(READING PASSAGE)
Start of Block

Tennessee health officials reported a large data error Thursday that dramatically reduces the number of unintentional gun deaths in the state in 2014.
After discovering the miscount, the state now says that five Tennesseans died from accidental shootings that year, and not the widely reported number of 105.
“It certainly seemed abnormal, if you looked at the trend,” said Michael Warren, a Department of Health deputy commissioner. “Certainly, this is a number we’d like to continue moving downward.”
Warren said the error was discovered in part because of the amount of attention on the perceived spike in deaths.
Previously, the department had double-checked its data in response to an inquiry from the Safe Tennessee Project. But after the figure got so much national attention, analysts went back to hard copies of the death certificates.
Most of the 105 cases involved firearms, but most ended up being deemed suicides or homicides.
Warren said his staff is still investigating where the statistical problem occurred, as health data travels from physicians to medical examiners to the state and then to the federal Centers for Disease Control.
The count of five accidental shootings in Tennessee in 2014 would be the lowest in at least 15 years
“Overall, this is good news, that there are not 105 unintentional firearm fatalities,” said Beth Joslin Roth, with the Safe Tennessee Project. “And if these are the correct numbers, it actually represents a dramatic decrease.”

End of Block

(DATA LISTING)

Start of Block

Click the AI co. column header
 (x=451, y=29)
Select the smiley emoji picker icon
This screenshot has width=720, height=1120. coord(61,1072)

End of Block
Start of Block

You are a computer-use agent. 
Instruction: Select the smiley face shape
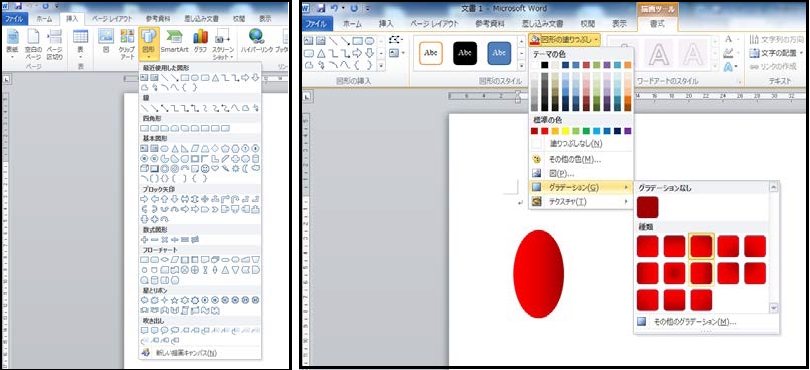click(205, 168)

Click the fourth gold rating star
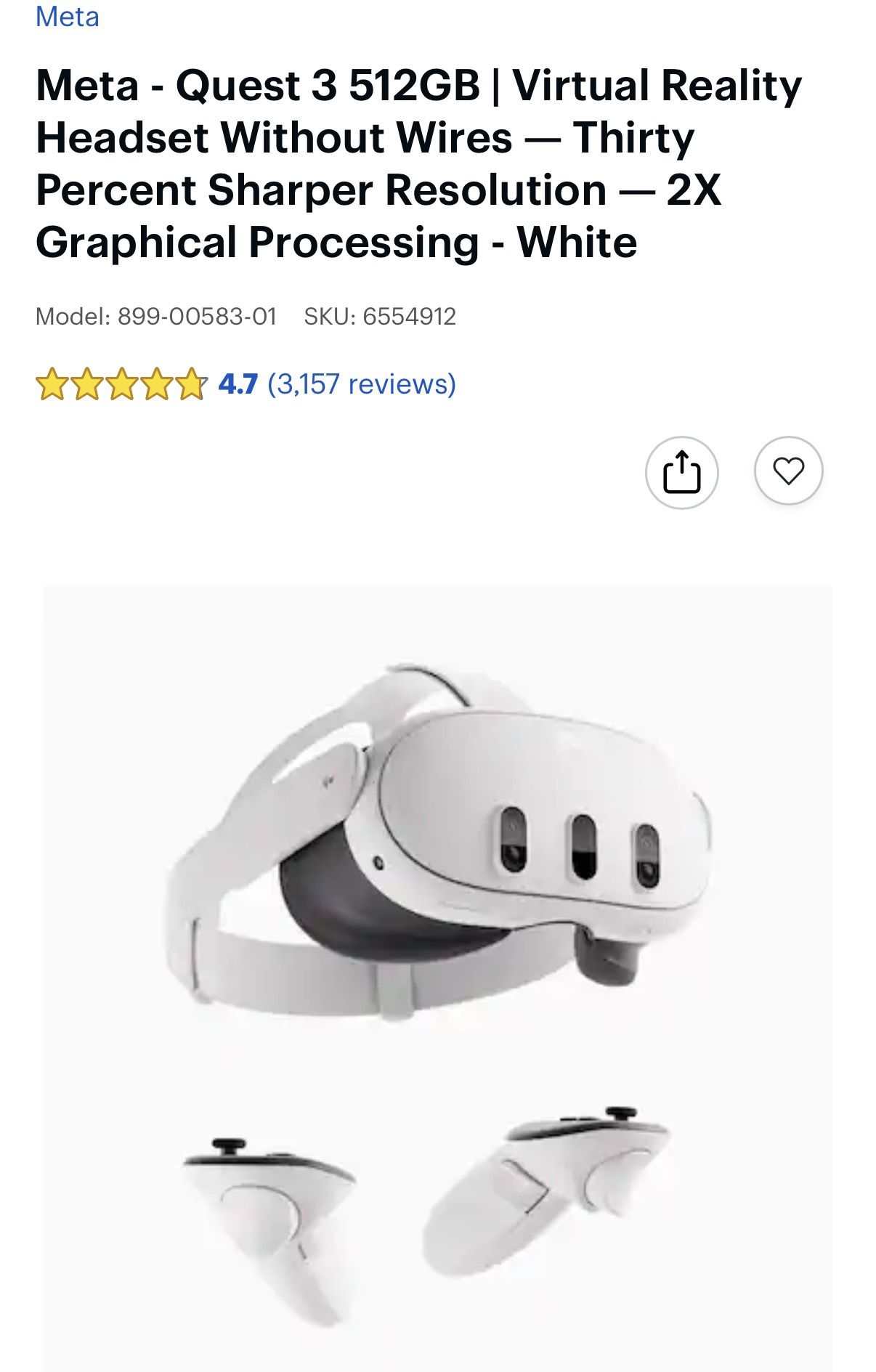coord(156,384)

End of Block
Start of Block

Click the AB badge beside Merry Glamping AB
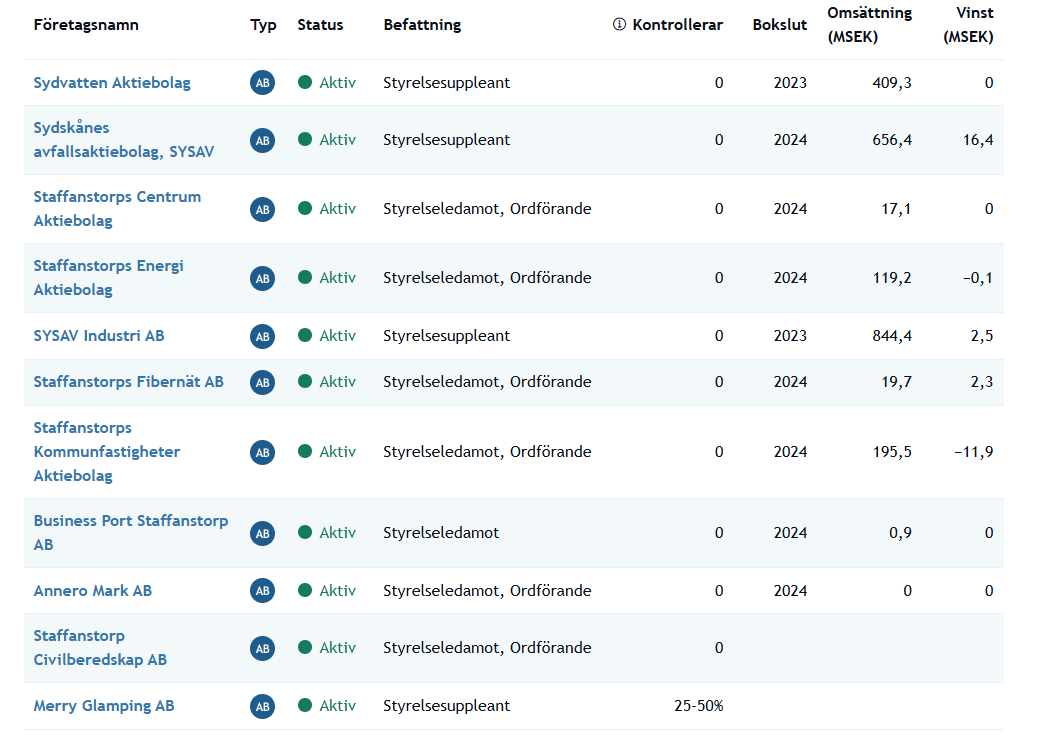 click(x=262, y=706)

End of Block

(ACTIONS TO TAKE)
• a. Extract the part of the news report on Tennessee gun deaths that opens with the words containing "Most of the" and closes with "for Disease Control.".
• b. In one to three sentences, explain what Michael Warren gives as the reason the data error was discovered, according to the news report on Tennessee gun deaths.
The entries were drawn from a different source than the news report on Tennessee gun deaths.

(ANSWERS TO EACH TASK)
• a.
Most of the 105 cases involved firearms, but most ended up being deemed suicides or homicides.
Warren said his staff is still investigating where the statistical problem occurred, as health data travels from physicians to medical examiners to the state and then to the federal Centers for Disease Control.

• b. Warren said the error was found partly because of the attention on the apparent spike in deaths. After the figure drew so much national attention, analysts went back to the hard copies of the death certificates.